Curve Fit Data Mask Problems

Hi All,
I'm attempting to fit some data to the equation for Blackbody Radiation. The equation is long and drawn out, but I'll paste it here with a link explaining it anyway.

(((2*pi*(299792458^2)*6.62606957E-34)/((x*(1E-9))^5))*(1/(e^(((6.62606957E-34)*299792458)/((x*(1E-9))*(1.3806488E-23)*T))-1)))

(Just for the record, you have no idea how long it took me to get the parentheses right for that equation...)
http://hyperphysics.phy-astr.gsu.edu/hbase/bbrc.html

T is temperature, x is Wavelength in meters.

The graph takes place on the x axis in the nanometer range, so 1E-9, this is why you see the x*1E-9 in the equation. Equivalently, I could have not used the x*1E-9 and simply changed the x-axis range on the graph to be very small, however doing this makes the fitting program run... slowly. Either way it works well though and the traces match up with what's on the hyperphysics page.

Anyway, I've made a procedure that reproduces these graphs using the above equation at any temperature you wish. I'll attach the procedure. It'll show up under the macro menu called "BBRadiation", or you could just type in BBRadiation() to run the function itself, both methods are acceptable. The function is not required for the fitting program to work. The function just makes pretty graphs.

Anyway, I do raman spectroscopy at high temperatures, and I was trying to fit some of my raman data with this equation, so I can figure out A) what the temperature of the surface actually is and B) the detection limit for my detector.

I use a laser wavelength that overlaps with blackbody radiation at the temperature I'm using, so I see BB radiation in my Raman spectra. If I'd use the UV laser in the lab, I wouldn't see any BB radiation, and if I use a laser with a higher wavelength, I'd see much more.

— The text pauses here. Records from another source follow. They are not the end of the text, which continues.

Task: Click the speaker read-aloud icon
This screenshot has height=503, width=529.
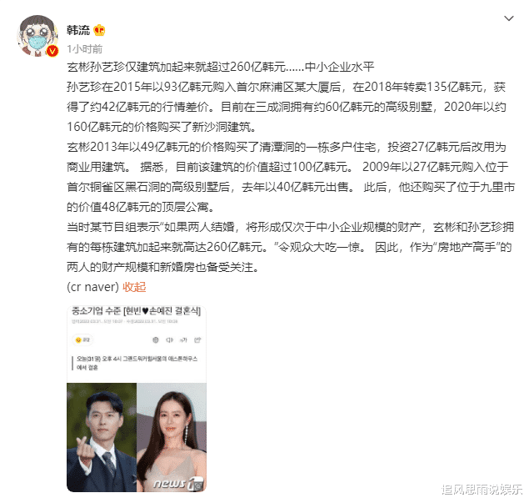Action: pyautogui.click(x=169, y=340)
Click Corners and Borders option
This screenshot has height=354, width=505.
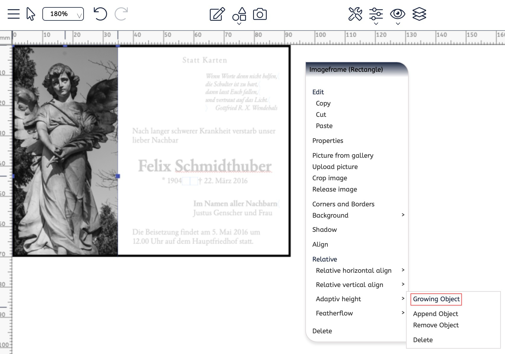click(343, 204)
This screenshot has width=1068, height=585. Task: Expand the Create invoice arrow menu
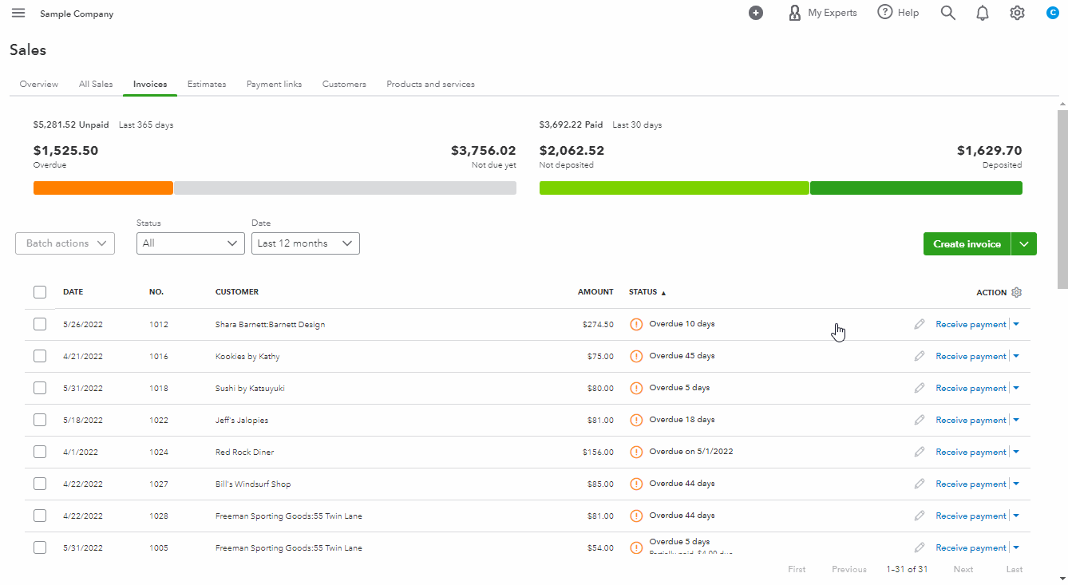[x=1024, y=244]
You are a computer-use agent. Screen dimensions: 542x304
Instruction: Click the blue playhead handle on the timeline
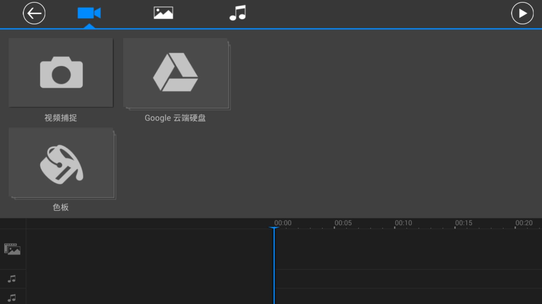pyautogui.click(x=274, y=228)
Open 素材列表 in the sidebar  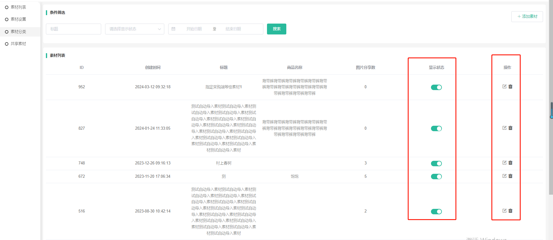[x=18, y=7]
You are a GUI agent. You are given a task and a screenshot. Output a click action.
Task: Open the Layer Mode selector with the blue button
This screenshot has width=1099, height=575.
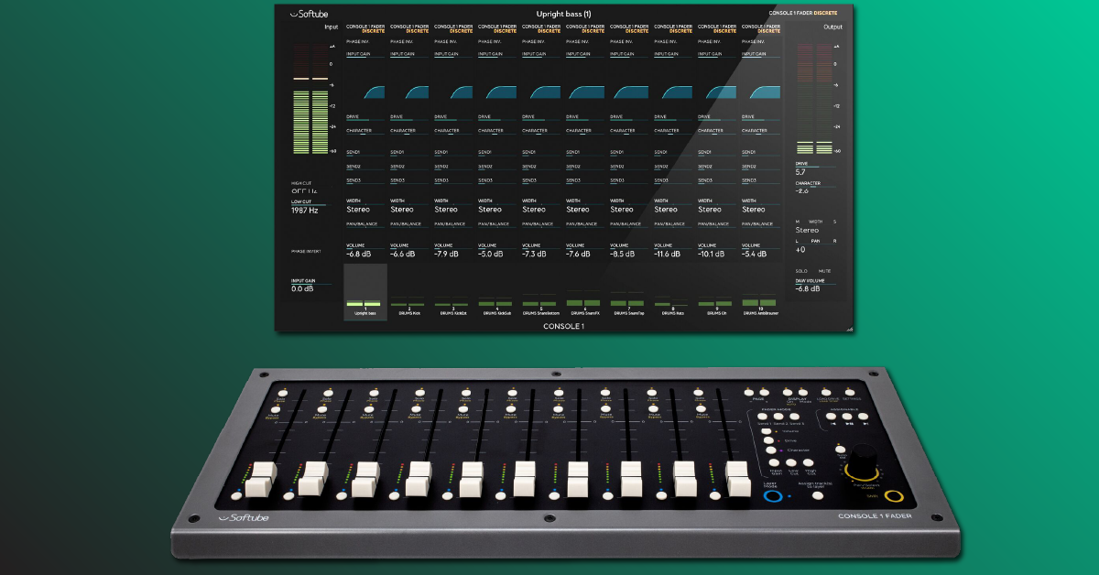point(772,496)
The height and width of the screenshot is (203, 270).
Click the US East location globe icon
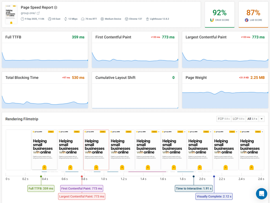point(49,19)
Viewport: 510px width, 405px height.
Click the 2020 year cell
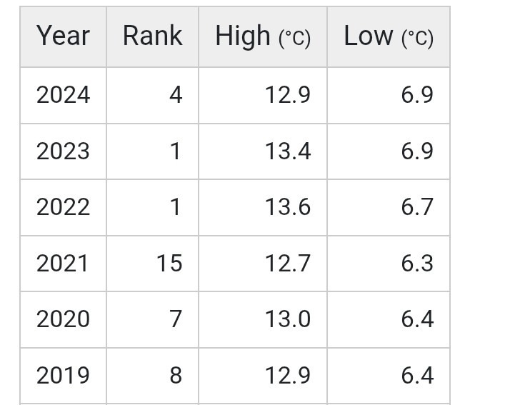pos(63,319)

Reasons aside, I've attached some data in an igor file. If you run curve fit, select "BBRad" fit, then "From Target", then "User cursors" and type in 950, .1, 500 for the guesses, the fit should converge properly.

That's great, now, if you try to "Select Points for Mask" from the "Graph->Packages menu bar" then create polygons around the two peaks between the cursors in the data, then type in "NaN" for "inside" and "1" for "outside", and try to run the fit again using the newly created data mask, it won't work. It'll say "40 iterations without convergence" This is the same result for any variation of what I type for "inside" and "outside" the polygons.

Am I doing something wrong here? Why would excluding that data make the fit not work? Is there a way to increase the number of iterations run? The 40 iterations is run instantly, so it wouldn't hurt me at all to give it 100 or so. Then again the fit may be oscillating between two points and it'll never converge, but I don't know how to check that.
BBRadiation.pxp BBRadiation.ipf
First, you might check out the Planck distribution procedure at this link ...

http://www.igorexchange.com/project/PlanckDistributionDemo

Secondly, did you apply the mask when you did the fit the second time? I had no problems when I did.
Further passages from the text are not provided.